At a profit - if we can.
At a loss - if we must.
But always good ships.

Bait kata penuh tekad di atas diucapkan oleh Collis Potter Huntington (1821 – 1900), ‘raja kapal’ Amerika yang terkenal di masanya. Namun, jauh sebelum Collis Huntington lahir, bangsa Belanda telah membangun kapal-kapal tangguh untuk mengarungi dunia dengan teknologi seadanya.

Dokumen-dokumen dari abad ke-17 menjadi saksi sejarah tertulisnya ketangguhan armada kapal Belanda. Bahkan Spanyol, yang sedang berperang dengan Belanda, tak bisa mengusir kapal-kapal Belanda dari pelabuhannya sendiri karena mereka sangat bergantung pada pasokan padi-padian yang dibawa kapal-kapal itu dari wilayah Baltik.

Majunya ekonomi negara kecil bernama Belanda ini mungkin membuat kita bertanya, apa sih yang dimiliki mereka? Cadangan minyak berlimpah? Tanah luas yang subur dengan aneka ragam hasil bumi? Laut yang kaya? Ah, jika dibandingkan, kita memiliki semua kandungan berharga itu dalam jumlah lebih banyak. Lalu mengapa Belanda bisa menjadi sebuah bangsa yang besar dan makmur?

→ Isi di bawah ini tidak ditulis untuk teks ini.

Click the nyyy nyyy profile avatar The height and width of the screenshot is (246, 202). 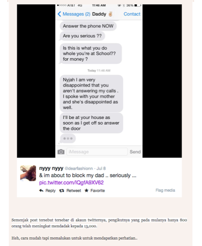click(x=28, y=173)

Kurasa, kekayaan sejatinya memang tidak berasal dari dalam bumi, melainkan tertanam di dalam diri manusianya.

Sejak dahulu, mereka adalah bangsa petualang. Tidak semua orang mendapatkan kehormatan seperti ini. Dibutuhkan karakter kompleks untuk menjadi seseorang yang berani menjelajahi bumi, bahkan sebelum mereka tahu apa yang akan dihadapi di depan. Keberanian, ketangguhan, kecerdasan dan bahkan kesabaran merupakan sebagian karakter yang harus dimiliki.

Semangat negeri kecil yang cantik ini tergambar dalam kisah sebuah kapal bernama The Duyfken (berasal dari kata Duifken atau Duijfken yang berarti merpati kecil). Kapal yang dibangun sekitar tahun 1595 ini dirancang untuk berlayar ribuan mil jauhnya menuju negeri rempah-rempah yang kelak bernama Indonesia.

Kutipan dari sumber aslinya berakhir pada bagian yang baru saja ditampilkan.